Searchable abstracts of presentations at key conferences in endocrinology
Endocrine Abstracts (2015) 37 GP13.04 | DOI: 10.1530/endoabs.37.GP.13.04


1University of Cordoba, Cordoba, Spain; 2Instituto Maimonides de Investigacion Biomedica de Cordoba (IMIBIC), Cordoba, Spain; 3CIBERobn, Cordoba, Spain; 4University of Santiago de Compostela, Santiago de Compostela, Spain.

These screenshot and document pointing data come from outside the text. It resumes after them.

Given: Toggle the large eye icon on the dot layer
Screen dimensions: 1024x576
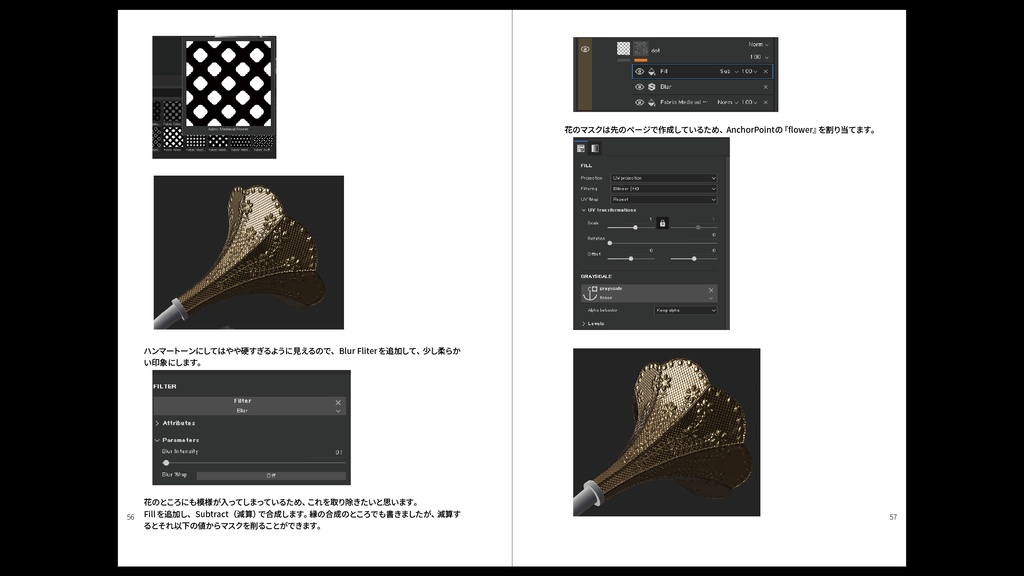Looking at the screenshot, I should (584, 49).
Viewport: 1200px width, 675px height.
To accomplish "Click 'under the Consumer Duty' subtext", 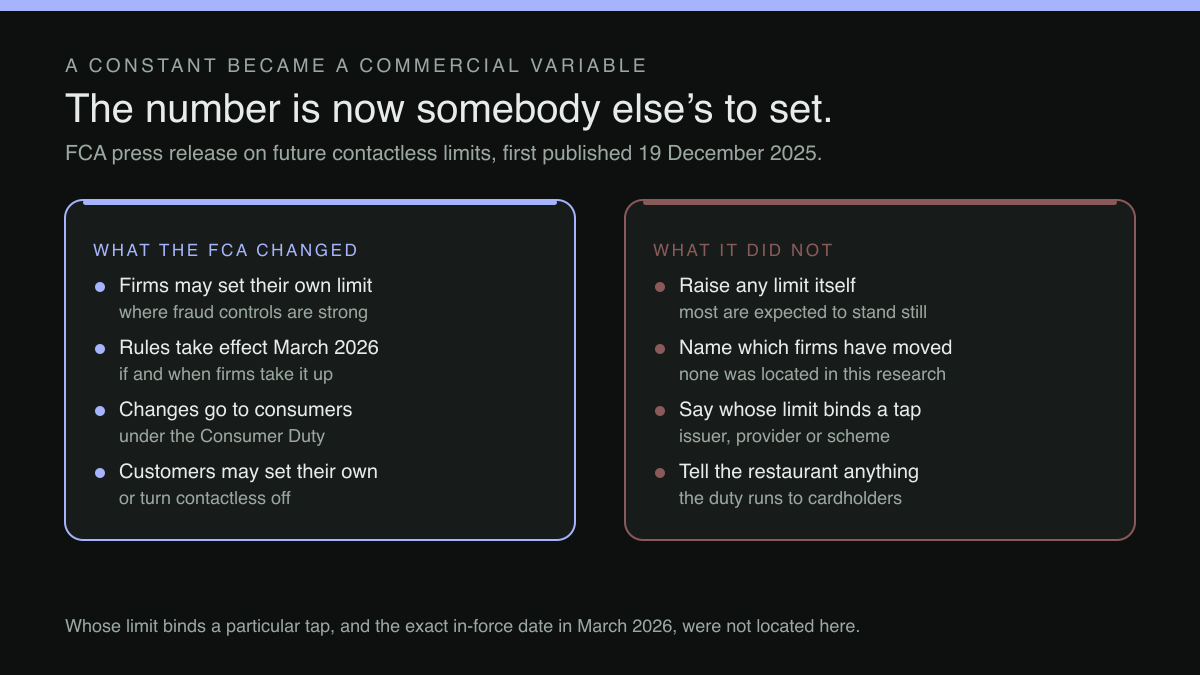I will (222, 436).
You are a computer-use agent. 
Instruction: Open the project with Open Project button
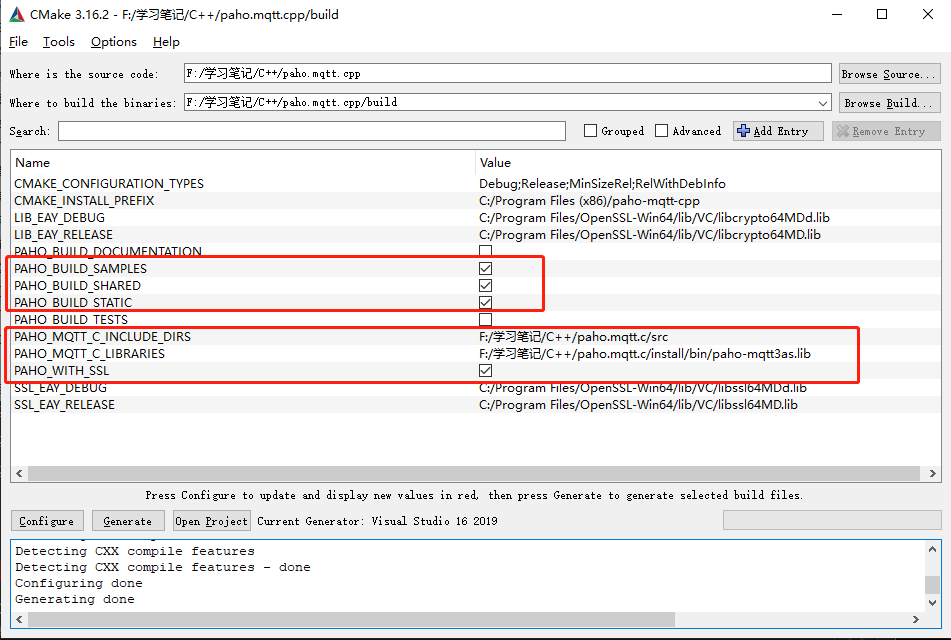[x=211, y=520]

While female fertility is known to be sensitive to conditions of low body fuel reserves, the reproductive consequences of persistent energy excess remain ill defined. Yet, the pandemic proportions of obesity, and its potential impact on the gonadotropic axis, call for a better understanding of this phenomenon. Alike, the influence of ovarian hormones on the pathophysiology of obesity and its complications merits further investigation. In this work, we aimed to elucidate the metabolic and reproductive/gonadotropic impact of various obesogenic insults in the female rat, with special attention to the influence of the loss of ovarian secretion, as model of menopause. To this end, we implemented a series of neuroendocrine studies on the metabolic and gonadotropic consequences of sequential obesogenic insults, namely, postnatal over-nutrition (SL) and high fat diet (HFD) after weaning, in gonadal-intact and ovariectomized (OVX) female rats. In young (4-mo) cyclic females, SL or HFD caused similar increases in body weight; yet, only HFD evoked additional metabolic perturbations, some of which were worsened by precedent SL. In addition, HFD caused a concomitant decrease in LH and estradiol levels, and suppressed Kiss1 expression in the arcuate nucleus (ARC) of the hypothalamus in 4-mo females, while persistent HFD up to 10-mo induced also suppression of LH responses to kisspeptin-10. OVX caused a severe and rapid deterioration of the metabolic profile, with overweight, increased energy intake and deregulation of leptin and glucose/insulin levels; effects whose magnitude was similar, if not higher than HFD. Summation of previous obesogenic insults maximally increased body weight, basal leptin, insulin and glucose levels, and glucose intolerance. Yet, OVX obliterated the inhibitory effects of overweight/ HFD on gonadotropin levels and ARC Kiss1 expression, which were heightened due to the loss of negative feedback. In sum, our study characterizes the metabolic and gonadotropic effects of sequential exposures to obesogenic insults, and their interactions with ovarian secretions. Our data document the deleterious consequences of overweight on the female gonadotropic axis, via impairment of Kiss1 system, and substantiate the dramatic impact of OVX, as menopausal model, on the metabolic profile, especially when combined with preceding obesogenic insults.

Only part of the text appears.